Oggi l’incontro con Ance Veneto, Stefani: “Importante ripensare all’edilizia popolare, all’edilizia residenziale pubblica e garantire un’edilizia residenziale che tenga conto di questa emergenza“
Non si lascia intimorire dalle provocazioni il candidato presidente per la coalizione di centrodestra, Alberto Stefani, che a pochi giorni dal voto, previsto per il 23 e 24 novembre, risponde pacatamente agli attacchi del più agguerrito centrosinistra. “Abbiamo definito uno stile che abbiamo voluto continuare in questi giorni e che continuerà nei prossimi anni qualora i veneti decideranno di dare a noi la guida della regione e dobbiamo continuare in questo modo – ha spiegato Stefani a margine dell’incontro organizzato da Ance Veneto oggi a Padova –: no polemiche, no attacchi, no provocazioni. Portare a casa dei risultati perché il centrodestra in Veneto significa questo”.
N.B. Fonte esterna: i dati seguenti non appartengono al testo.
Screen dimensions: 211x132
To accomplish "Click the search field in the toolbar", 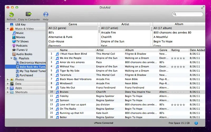I will point(189,14).
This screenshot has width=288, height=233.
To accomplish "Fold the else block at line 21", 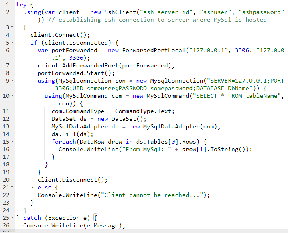I will [x=12, y=187].
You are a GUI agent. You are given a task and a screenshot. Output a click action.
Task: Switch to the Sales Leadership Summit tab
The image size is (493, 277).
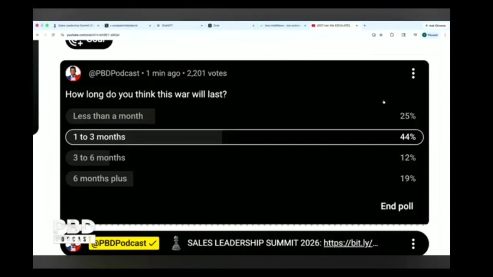[76, 25]
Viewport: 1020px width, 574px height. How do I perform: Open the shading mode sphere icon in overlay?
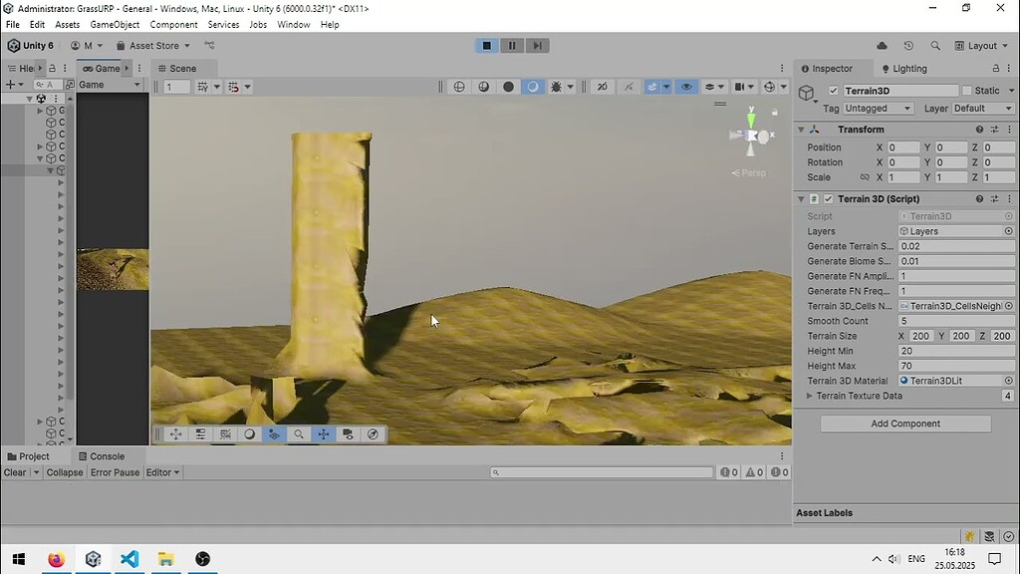point(250,433)
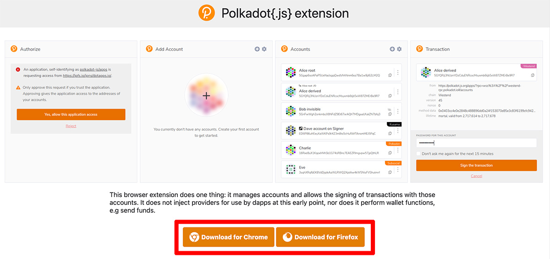Click Yes, allow this application access
Screen dimensions: 550x259
71,115
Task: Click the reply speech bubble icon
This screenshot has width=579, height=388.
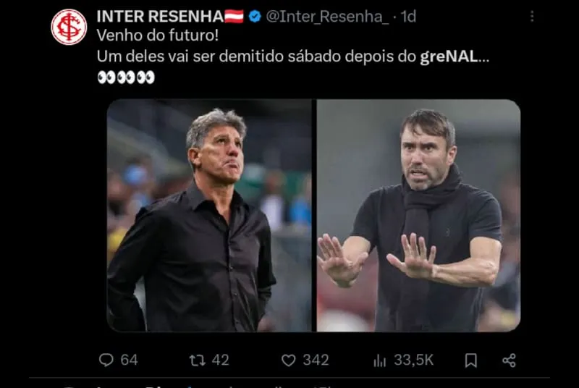Action: (106, 360)
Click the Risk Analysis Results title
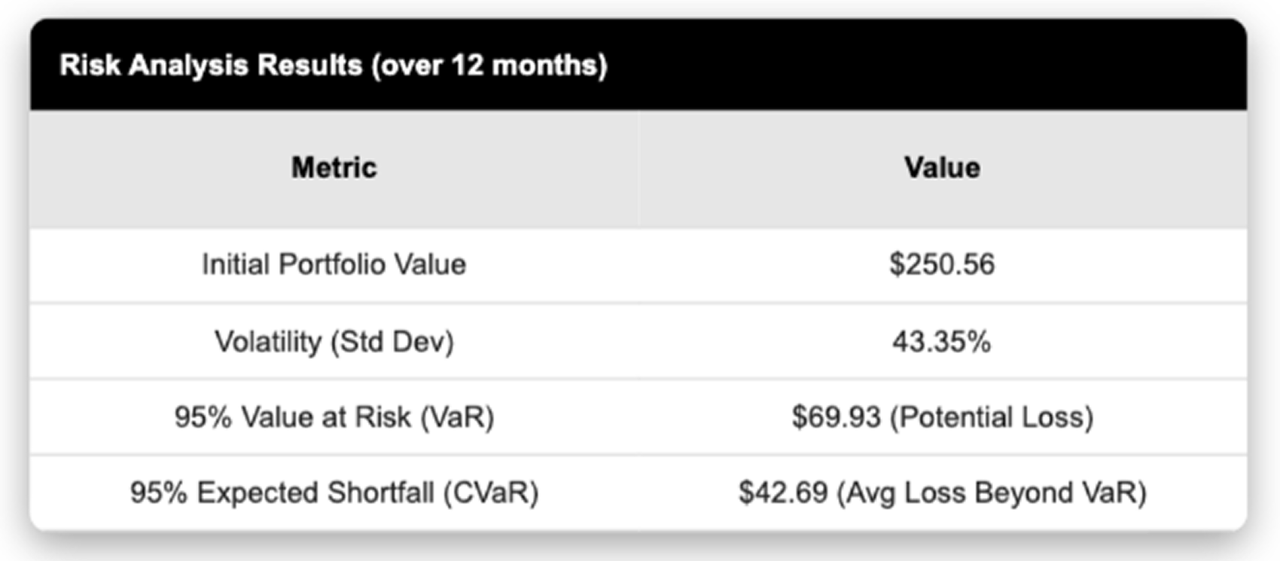 [x=334, y=66]
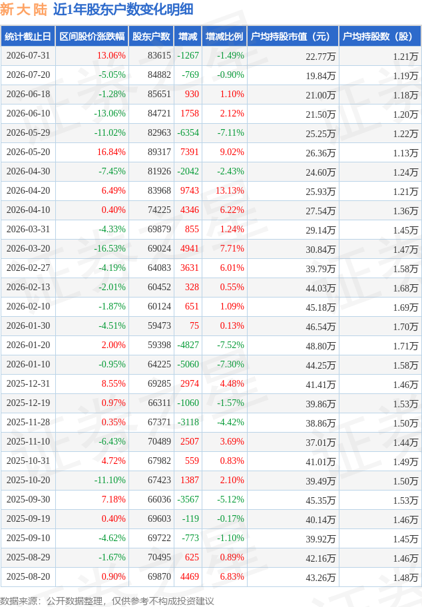Click the 近1年股东户数变化明细 heading

[x=123, y=10]
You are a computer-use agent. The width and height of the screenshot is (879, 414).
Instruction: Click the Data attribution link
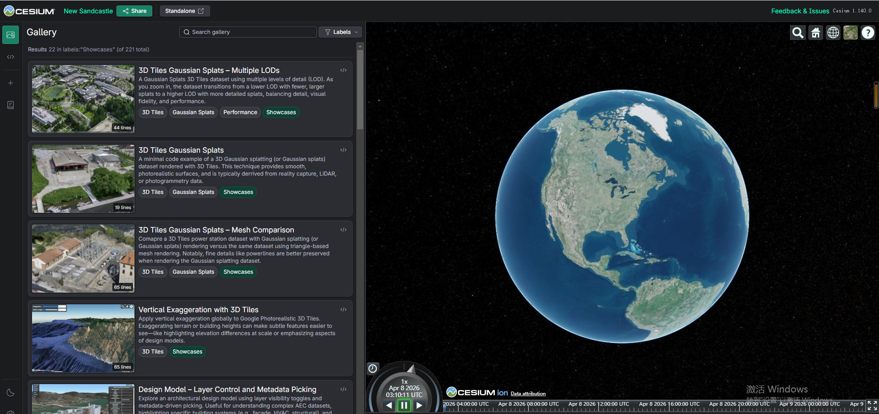[528, 393]
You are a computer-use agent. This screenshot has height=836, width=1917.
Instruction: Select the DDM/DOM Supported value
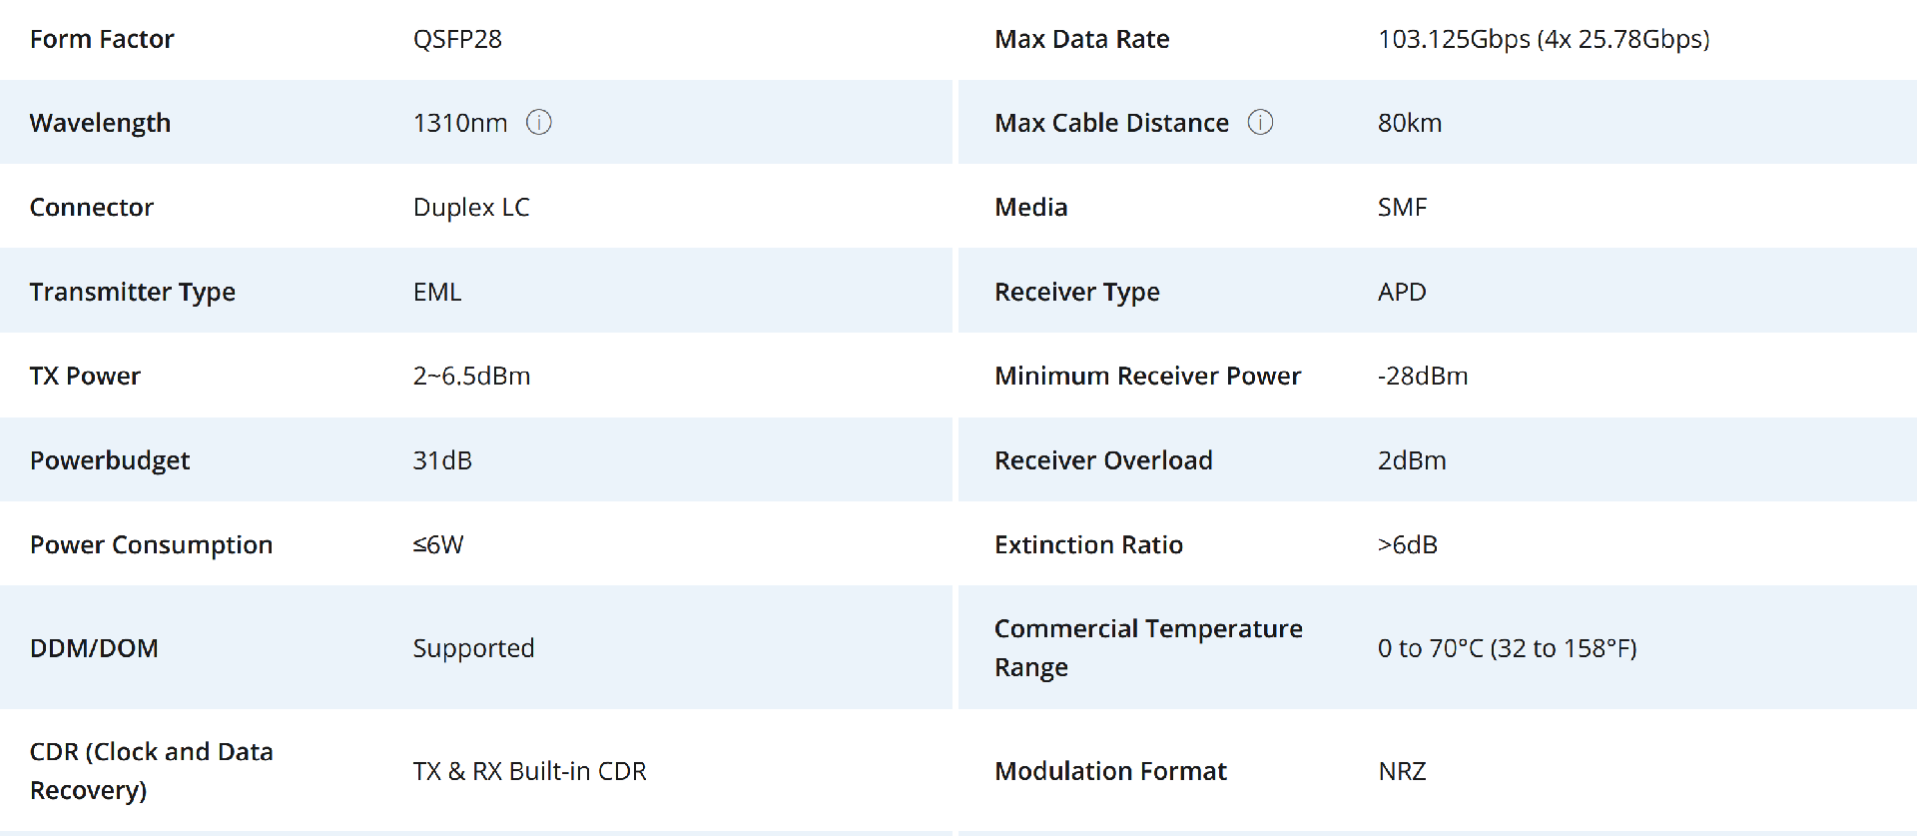click(x=473, y=648)
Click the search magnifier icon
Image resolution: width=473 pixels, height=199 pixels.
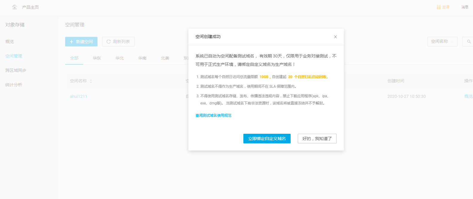(x=469, y=42)
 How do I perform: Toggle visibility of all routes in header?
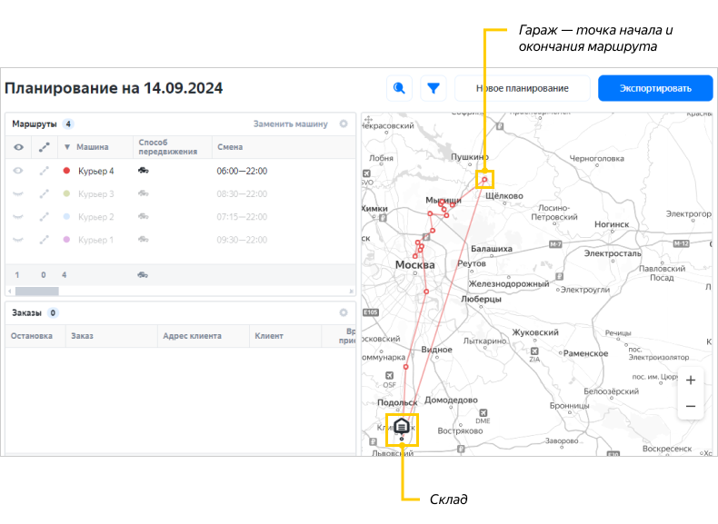click(x=18, y=147)
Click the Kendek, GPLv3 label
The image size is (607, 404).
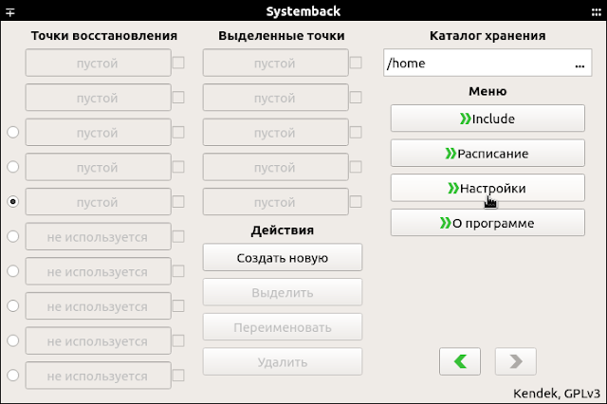[557, 394]
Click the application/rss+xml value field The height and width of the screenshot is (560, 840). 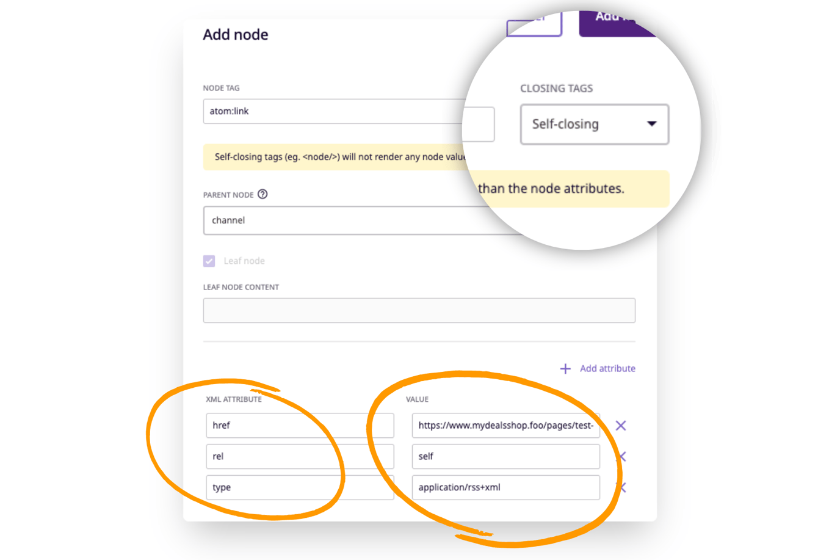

Le dichiarazioni di Stefani arrivano all’indomani della chiusura della campagna elettorale, che è culminata con una serata partecipatissima a Padova. “Da 15 anni e oltre il centrodestra ha una missione in Veneto che è quella di governare – ha aggiunto il candidato presidente -, dobbiamo fare questo e lasciamo agli altri le polemiche sterili che non fanno l’interesse del Veneto e di veneti“.
Piano Casa, Stefani: “Al centro della nostra agenda politica”
“Il Piano Casa l’abbiamo posto al centro della nostra agenda politica”, ha affermato Stefani, entrando nel merito dei temi affrontati con Ance Veneto nel corso dell’incontro. Si tratta di un piano “che sfrutti anche le opportunità che ci offre la rigenerazione urbana”. “Oggi un giovane di 25 anni non può acquistare una casa, non può avere una casa da affitti ragionevoli – ha precisato il candidato del centrodestra -. E’ importante ripensare all’edilizia popolare, all’edilizia residenziale pubblica e garantire un’edilizia residenziale che tenga conto di questa emergenza“.
E Stefani ha concluso: “Dobbiamo anche ricordare giustamente che il fattore casa rappresenta uno dei fattori di attrattività per il mondo dell’impresa e quindi per il trattenimento dei lavoratori all’interno del mondo dell’impresa”.